One of the great gifts of the Baptist voice to the wider world of Christianity is the idea of the separation of church and state. In the United States, this voice gave direction, via the Constitution, that citizens of our nation should be free to worship (or not) according to the dictates of personal conscience, free from the interference of the state. This founding principle was a boon for those, such as many European Baptists, who had suffered discrimination or outright persecution at the hands of their national governments, with the state-sponsored church sometimes complicit.
I am grateful for contemporary Baptist watchdogs who continue to advocate for this principle of church and state, because I believe that we are seeing a trending diminishment of this “wall of separation.” While some fear state encroachment onto the free practice of religion, I am more concerned about “friendly fire” — the voluntary blurring within the church of what it means to be a good disciple of Jesus with what it means to be a good citizen of America. Sometimes, the two are happily in step. But not always. And when not, are Christians in the United States clear and ready to distinguish and choose?

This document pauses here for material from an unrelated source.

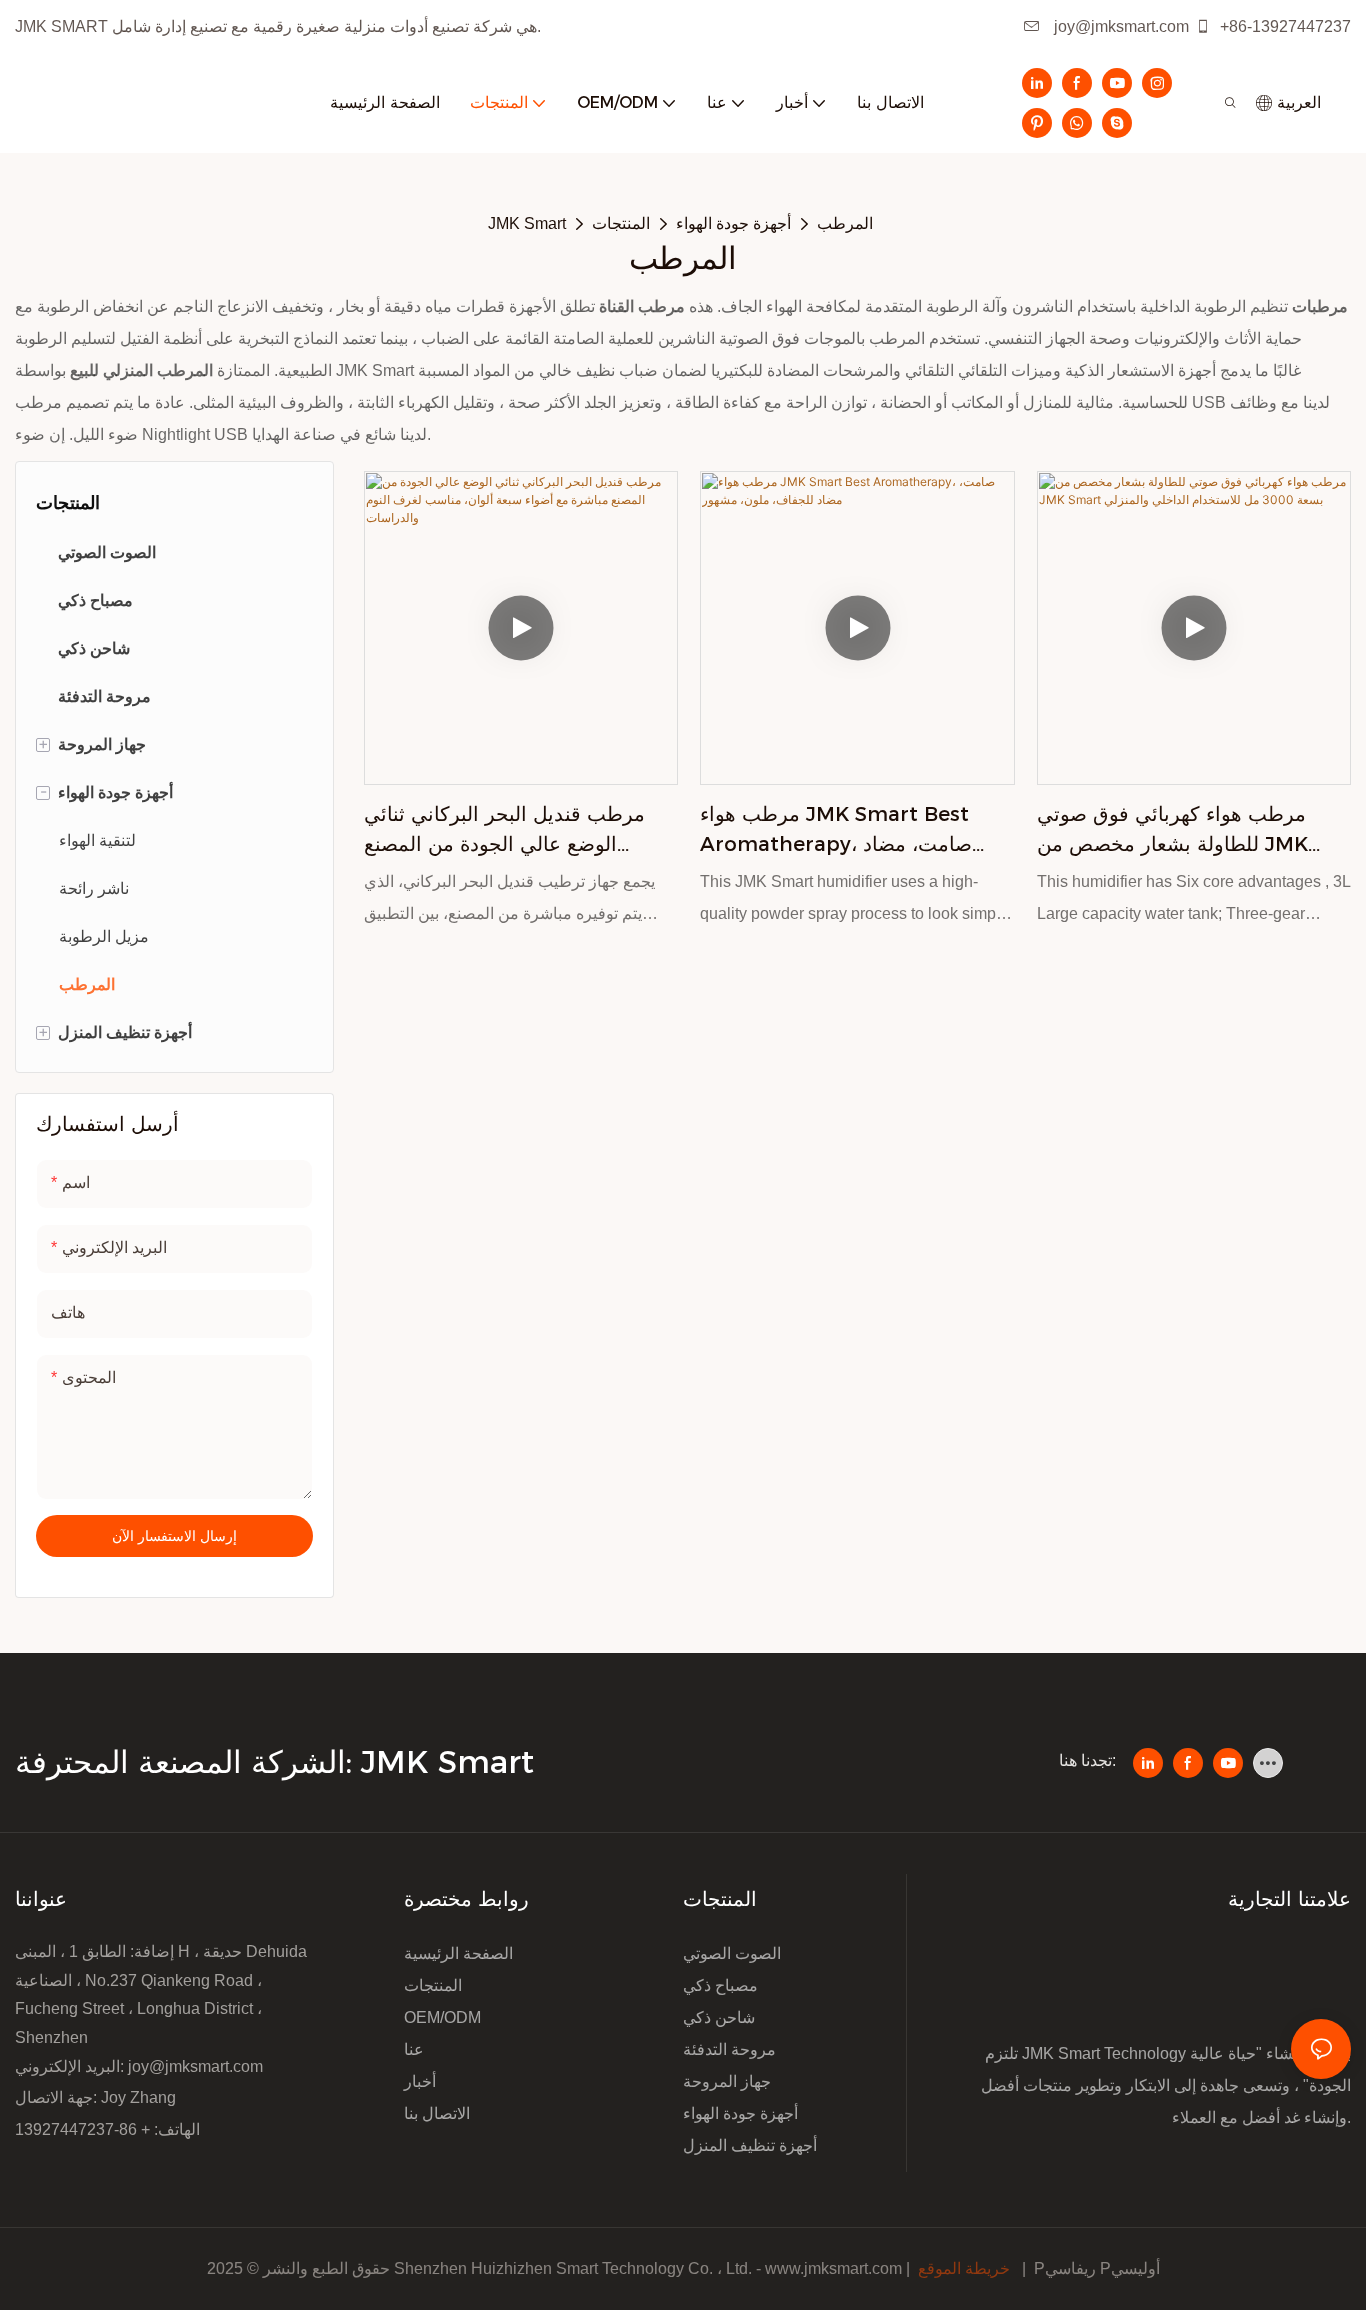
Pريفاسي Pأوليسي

Jim Baucom, my friend and pastor of Columbia Baptist Church inside the Washington Beltway, preached powerfully about this distinction on the Sunday following last year’s Supreme Court decision regarding same-sex marriage. He said, “I love my country. I pray for my country every day. But I know the difference between being an American and being a Christian. Do you?”
It’s a great question. Are we still clear about the distinction between our national citizenship and our citizenship in what Hebrews 11 calls “the city that has foundations, whose architect and builder is God,” that “better country, a heavenly one”?
Reinhold Niebuhr taught us long ago that “great nations are too strong to be destroyed by their foes, but they can easily be overcome by their pride,” and “the voice of the dissenter is often the conscience of the nation.” Patriotism is not the same as nationalism, because love of country is not the same as worship of country. It is not unpatriotic to criticize your nation when your nation fails to live up to its own highest values. But, in my humble opinion, it is not Christian to say, “My country, right or wrong.” Because my country, in spite of all that is right with it, and in spite of it being the “land that I love,” is sometimes wrong. It is not the Kingdom of God.
I cringe in our national political discourse any time partisans fuse national pride with religious identity. (Which is precisely what religious terrorists do.) And it becoming commonplace, as American politicians and voters alike bombast with uncritical arrogance and certainty about their exclusive monopoly on the truth. Where are the Baptists who, like Martin Luther King Jr., take on the patriotic duty of calling America to be true to what it says on paper, and the prophetic duty to understand that our final allegiance is to God, even when that means choosing God over country?
The vital conversations don’t contrast the political right and political left. They wrestle with what it means to be disciples who are “in but not of this world.”